* Study text *
After lunch, we headed back to UW for Ivan to complete his enrolment. While we were in the waiting area in Winthrop Hall, I decided to check out the Clock Tower on my own. There were about 10 flights of stairs up the narrow, winding stairway to the top. Eerily quiet – lots of locked doors along the way up and when I peeked through the window panes, the rooms were bare with little to no furniture. Seemed to me they have been left unused for sometime. From the top, you could see the view of the campus grounds, and a view of Matilda Bay towards the city. Unfortunately the top door was locked so I couldn’t get out for a better view.


Thursday, 19th July: Mum, Ivan and I booked ourselves on a Full Day Rottnest Discovery Package with Oceanic Cruises (costs AUD139 per person) to Rottnest Island which includes return ferry rides from Perth to Rottnest, buffet lunch and a 2-hour bus tour on the island. Rottnest Island is WA’s most popular holiday playground, measuring 11kms long and 4.5kms at its widest point. It is well-known for quokkas, small marsupials who roam freely in the island. The island takes its name from the Dutch explorer Willem de Vlamingh who discovered the island and called it 'rotte-nest' meaning rats nest, mistaking the quokkas for rats. Today, Rottnest is better known as Rotto.

The cruise is 90 minutes from Perth and 30 minutes from Fremantle. We boarded our ferry from Perth, swapping to a larger ferry in Fremantle. Today was the first day we experienced dark clouds, strong winds and rain, making the journey on the 2nd ferry a rough one – all 3 of us felt like throwing up!

We arrived at Rottnest around midday and visited the Settlement Precinct which included places such as the visitor centre, shopping mall, museum and salt store before heading to Rottnest Lodge for a very nice lunch. There are free tours within the island that runs regularly by volunteers, most of them senior citizens with much knowledge and stories to share about life on the island. The island has no cars, just buses and cyclist. You could rent a bike to explore the island on your own.

* Available data *
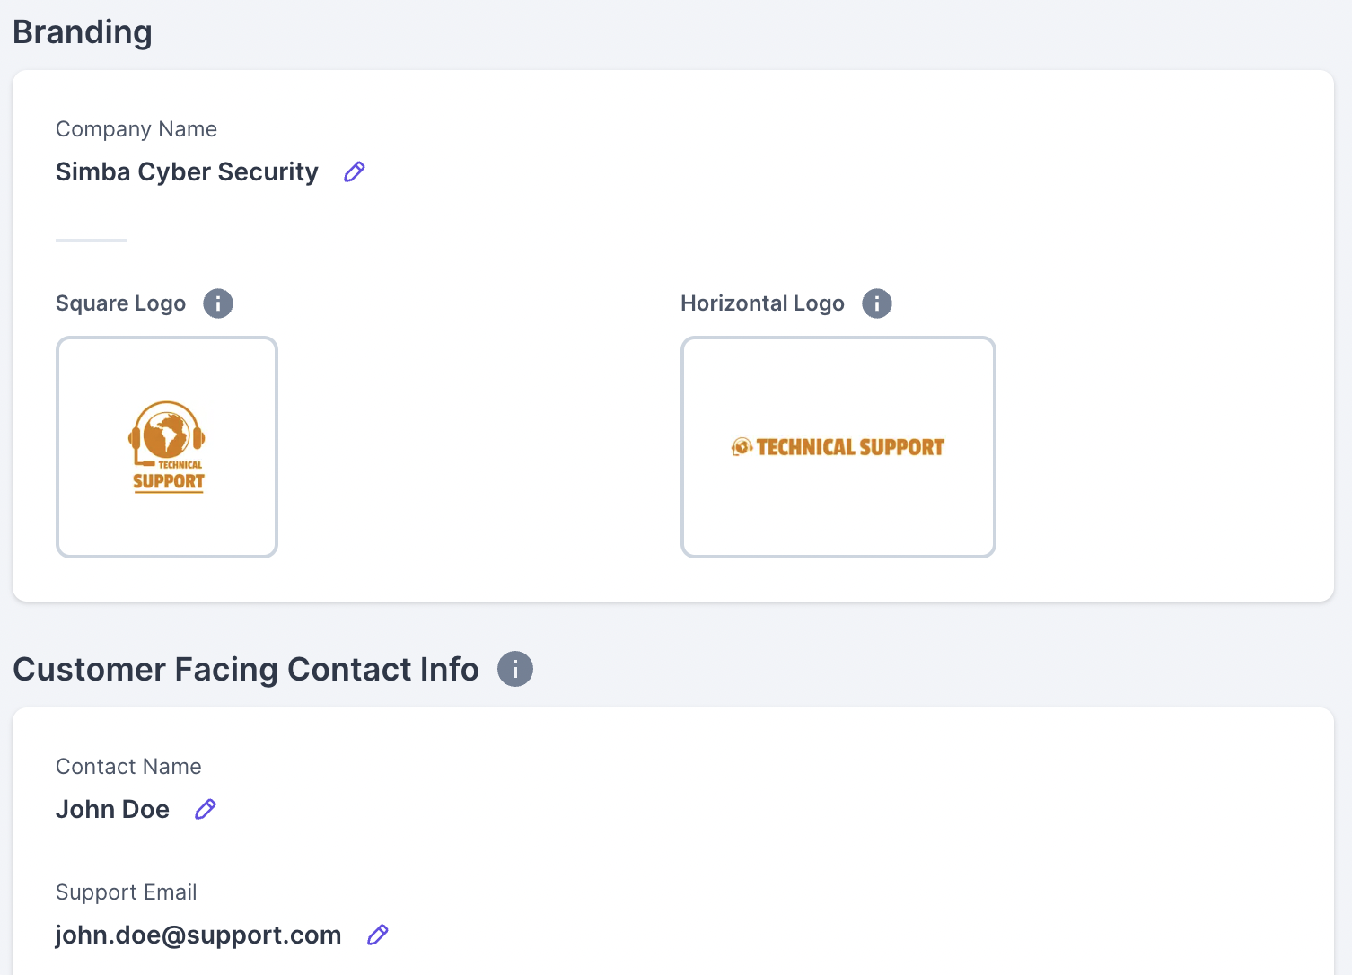Click the TECHNICAL SUPPORT horizontal logo wordmark
1352x975 pixels.
point(850,447)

* What to work on *
Could you print, word for word, the part of the travel diary above that opens with the words containing "Thursday, 19th July: Mum, Ivan" and closes with "known as Rotto."?

* Expected answer *
Thursday, 19th July: Mum, Ivan and I booked ourselves on a Full Day Rottnest Discovery Package with Oceanic Cruises (costs AUD139 per person) to Rottnest Island which includes return ferry rides from Perth to Rottnest, buffet lunch and a 2-hour bus tour on the island. Rottnest Island is WA’s most popular holiday playground, measuring 11kms long and 4.5kms at its widest point. It is well-known for quokkas, small marsupials who roam freely in the island. The island takes its name from the Dutch explorer Willem de Vlamingh who discovered the island and called it 'rotte-nest' meaning rats nest, mistaking the quokkas for rats. Today, Rottnest is better known as Rotto.